In his lifetime Robin Skelton was the author of more than 100 books. These included not only collections of his poetry but also novels and short stories, anthologies of the work of other poets, studies in versification, numerous scholarly works of literary criticism, and, rather surprisingly, a number of works on the occult. He is best known, however, for his poetry which is as he would have wished. Although well known and respected as a poet in this country before he emigrated, he became less well known after taking up residence in Canada where he enjoyed a reputation as the country’s unofficial poet laureate, held office as Chairman of the Writers’ Union of Canada, and is still highly honoured today. Unfortunately he is now little known and but rarely anthologized this side of the Atlantic, which is a great pity as his poetry is powerful, haunting, and insightful and has a tremendous range of style and voices. Many of his poems show the strong influence of his boyhood in Easington and use the imagery of the sea, its tides and pebbled beaches, and the distant horizons across the Humber mudflats.

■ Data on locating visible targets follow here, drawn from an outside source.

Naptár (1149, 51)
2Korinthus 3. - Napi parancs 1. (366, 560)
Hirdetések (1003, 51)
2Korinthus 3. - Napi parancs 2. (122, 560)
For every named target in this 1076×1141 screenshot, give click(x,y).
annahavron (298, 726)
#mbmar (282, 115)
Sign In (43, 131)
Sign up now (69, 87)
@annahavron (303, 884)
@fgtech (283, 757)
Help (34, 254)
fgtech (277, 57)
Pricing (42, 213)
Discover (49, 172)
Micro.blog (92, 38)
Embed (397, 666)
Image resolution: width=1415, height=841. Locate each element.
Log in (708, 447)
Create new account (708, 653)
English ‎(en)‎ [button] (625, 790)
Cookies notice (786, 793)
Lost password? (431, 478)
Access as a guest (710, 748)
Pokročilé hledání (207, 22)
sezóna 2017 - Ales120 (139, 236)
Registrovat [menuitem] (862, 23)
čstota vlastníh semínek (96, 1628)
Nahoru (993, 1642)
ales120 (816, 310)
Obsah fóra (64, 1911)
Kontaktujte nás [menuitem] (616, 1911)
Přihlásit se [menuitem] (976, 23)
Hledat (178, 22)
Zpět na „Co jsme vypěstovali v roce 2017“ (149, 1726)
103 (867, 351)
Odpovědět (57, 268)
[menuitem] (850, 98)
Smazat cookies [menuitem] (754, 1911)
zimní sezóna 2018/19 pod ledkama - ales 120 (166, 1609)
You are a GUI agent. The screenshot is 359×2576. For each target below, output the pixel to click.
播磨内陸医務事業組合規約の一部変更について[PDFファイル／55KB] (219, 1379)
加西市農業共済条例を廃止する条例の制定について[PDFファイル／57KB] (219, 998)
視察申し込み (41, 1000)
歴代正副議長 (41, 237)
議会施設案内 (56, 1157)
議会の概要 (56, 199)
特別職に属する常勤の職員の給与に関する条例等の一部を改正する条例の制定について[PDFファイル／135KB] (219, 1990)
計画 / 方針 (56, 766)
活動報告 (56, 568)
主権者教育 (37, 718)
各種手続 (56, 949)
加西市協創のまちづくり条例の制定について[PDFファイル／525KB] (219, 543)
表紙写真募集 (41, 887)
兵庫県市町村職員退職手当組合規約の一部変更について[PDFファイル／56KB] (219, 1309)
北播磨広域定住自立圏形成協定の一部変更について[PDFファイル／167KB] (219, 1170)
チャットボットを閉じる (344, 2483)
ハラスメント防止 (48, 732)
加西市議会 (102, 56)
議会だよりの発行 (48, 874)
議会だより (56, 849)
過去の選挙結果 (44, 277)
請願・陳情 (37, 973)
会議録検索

Robin Skelton was an impressive yet eccentric figure whose appearance with long hair and flowing beard corresponded to the popular idea of how a poet ought to look! When he died in 1997 he was mourned by generations of Canadian students who felt they owed so much to this multi-talented, energetic, creative and most human of men.

  

Apple Tree

This old apple tree

has begun to be

more than memory

of more than days

of climbing children,

of silk-white blossom

blessing the garden

with snows of praise;

 

it's grown a creature

older than Nature,

a Truth whose stature

we can't deny;

though twisted and split

with lopped branches, it

is the whole spirit

of earth and sky,

 

of water and fire,

the mystical gyre

that, doubling the spire

of helix, brings

our every face,

our every space,

our kindred, our race,

our gatherings,

 

five seeds in a star

that announces we are

beyond near and far

yet of the tree

blessing time's garden

with dropping blossom

teaching the children

eternity.

 

Robin Skelton memorial plaque ceremony

 

 

Memorial plaque

Land Without Customs

 My land had no customs. Habits, tricks

of the slow tongue, leading beasts to grass,

roads slape with rain, or answering

weddings and deaths in a dry voice

scurfy as dust in the village square,

boys’ names carved into the old stocks;

 

these—but no customs. Unless you count

the old men making one stretch of wall

the place for their backs, spring sun

blinking their eyes; or the way all

was marbles one day, the next tops,

in the road alongside the brick school.

 

Certain inevitables there were: the rub

of hands on apron at house door

to speak to strangers, the mild horse

surging the plough at a harsh roar

of ritual violence, the long silence

before speech. And these were

 

known and unknown. The land stood

somewhere inside them. A phrase missed,

a nod too easy, and boots dragged

at embarrassed cobbles. Two miles west

it was shallower, lighter. I once saw

a man there run for the town bus.

 

But no customs. In a way stronger

for that, I think. There was no need

to assert the place. It grew, changed;

the electric came and a new road

out to the south, and the telephone.

The pump was condemned. But the past stood.

 

And I daresay still, in its own way,

stands. Though a plaque by the old stocks

set in the wall is a thought strange,

there in the square are the old looks,

the pause before speech, the drab men

spitting in dust. Should I go back

 

these will have made me. The small fields

are as small elsewhere, the sky as blue

or just as grey with a thread of rain,

the stacks as lumpish, but here grew

something inalienable, a way

of giving each least thing its due,

 

a rock to living. A land without

customs, yes, but a land held

hard on its course, unsparing, firm

in its own ways. As I grow old

time hardens into that sure face

watching the foreign, shiftless world.